A mãe parou de mexer o tacho e olhou com ternura para o filho, sentado na pequena mesa, a fazer os trabalhos de casa. Virou-se e limpou a lágrima que teimava em brotar no canto do olho.
Alair bem desejava ter pedido uma play station, mas acima de tudo tinha saudades do abraço e do carinho do pai.

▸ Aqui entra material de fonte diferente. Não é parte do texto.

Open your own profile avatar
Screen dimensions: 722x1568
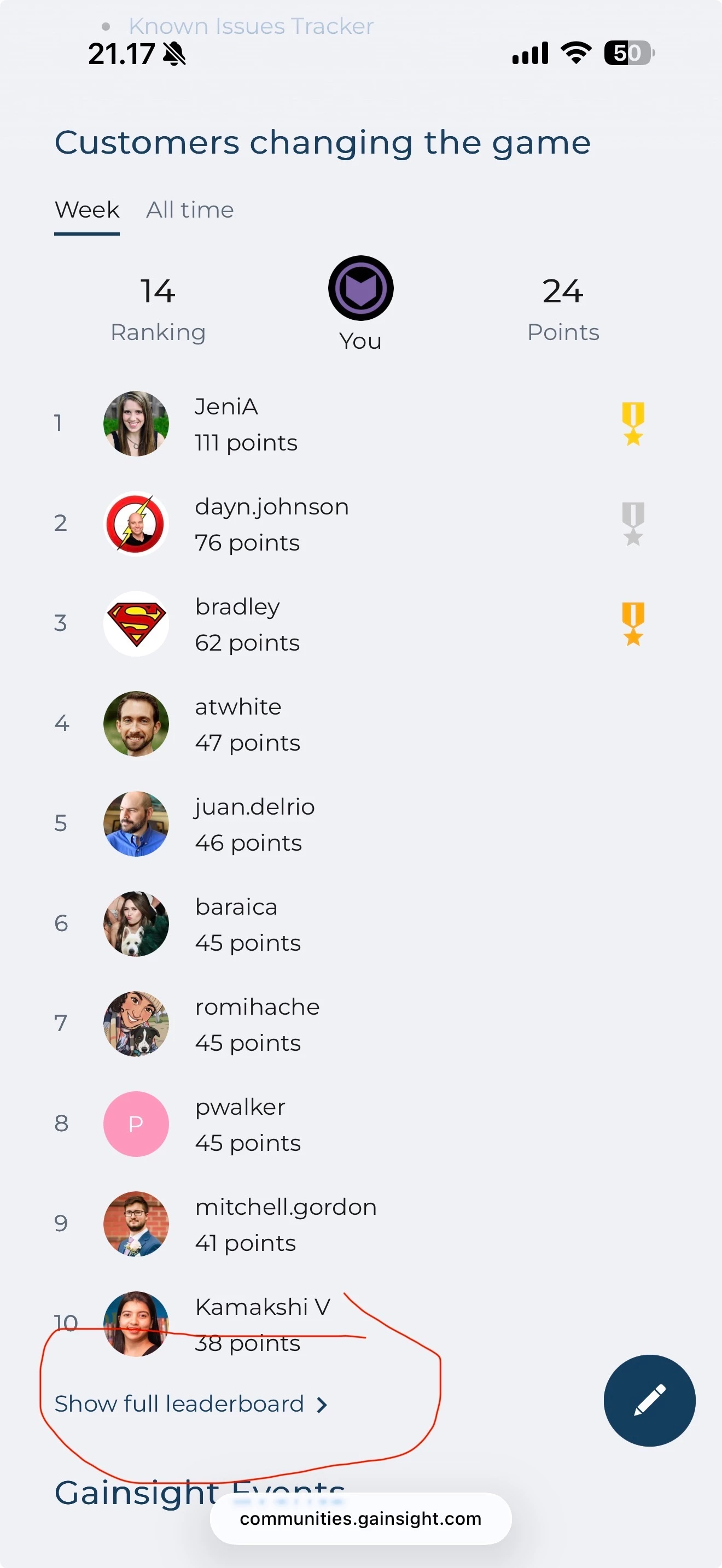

Era véspera de Natal. A tarde tinha sido agitada com buscas no morro e à noite continuava. Os foguetes misturavam-se com os tiros e com luzes dos holofotes dos helicópteros. O homem, acossado pelos seus perseguidores, abriu a porta e entrou de rompante. Ao ver Alair o Pai Natal colocou-lhe o dedo nos lábios e entregou-lhe o saco. Alair, de boca aberta, segui-o até à porta a viu-o lançar-se em voo. O Pai Natal tinha um fato planador. De regresso, da casa da vizinha, a mãe viu o homem sair de sua casa, lançar-se em voo e ser de imediato abatido. Entrou em casa, com o coração apertado, a tempo de ver o filho tirar de dentro do saco uma caixa com uma play station. No fundo do saco ficaram alguns maços de notas.
«Mãe o Pai Natal existe!»
Ela abriu a boca para desmentir o filho mas ao ver a felicidade estampada no seu rosto calou-se. Aproximou-se dele e abraçou-o com carinho. Este retribuiu-lhe com um beijo e disse.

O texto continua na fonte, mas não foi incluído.